## DIRECTIONS
With pictures excluded, retype exactly every line from the one containing "You are a computer-use" to the end of the records below.

▼

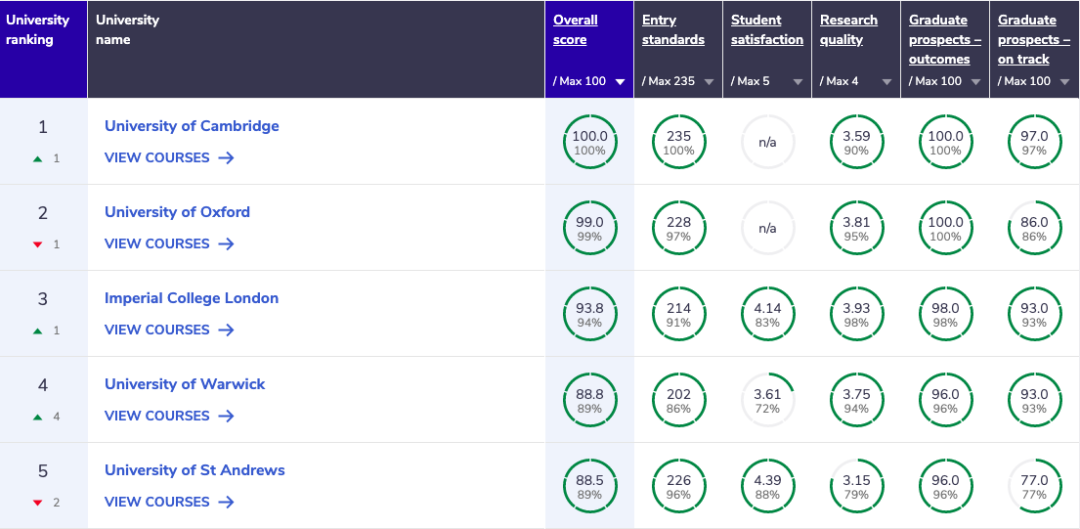Open the Imperial College London link

click(x=192, y=298)
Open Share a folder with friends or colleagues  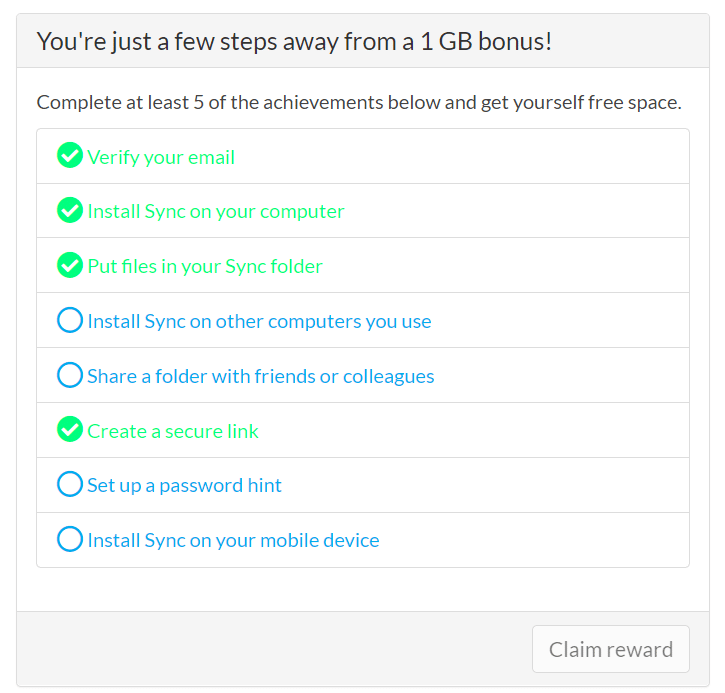tap(261, 376)

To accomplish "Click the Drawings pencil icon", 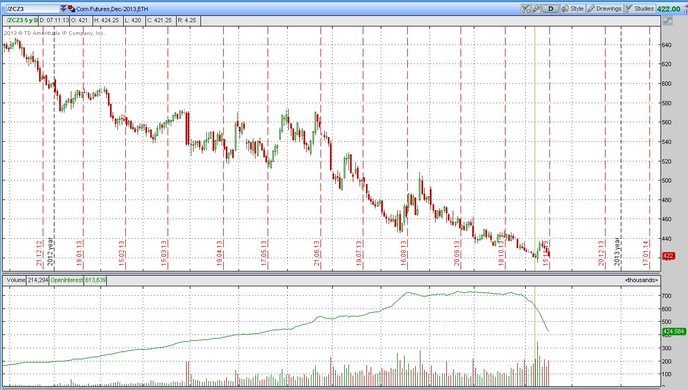I will click(591, 8).
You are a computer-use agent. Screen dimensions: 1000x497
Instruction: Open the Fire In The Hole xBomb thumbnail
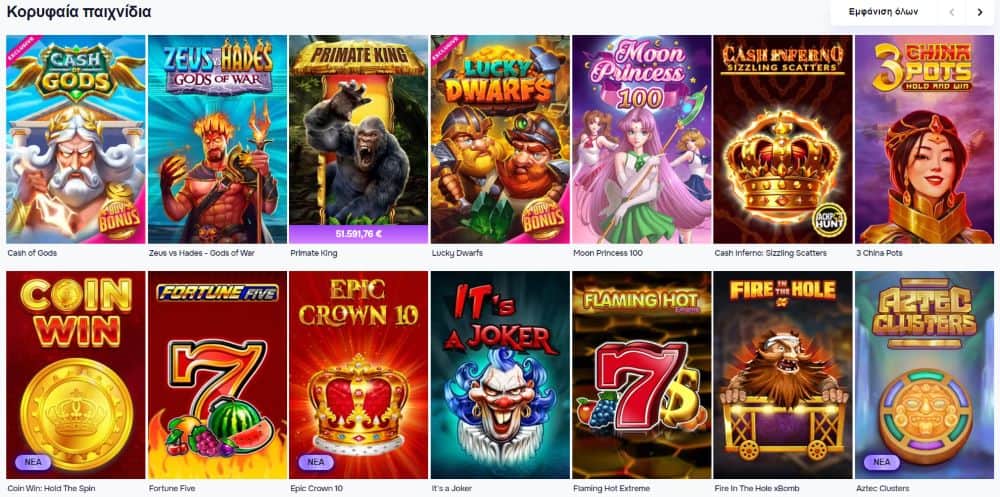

▲

## OUTPUT OF THE EXERCISE
You are a computer-use agent. Screen dimensions: 1000x497
Instruction: Open the Fire In The Hole xBomb thumbnail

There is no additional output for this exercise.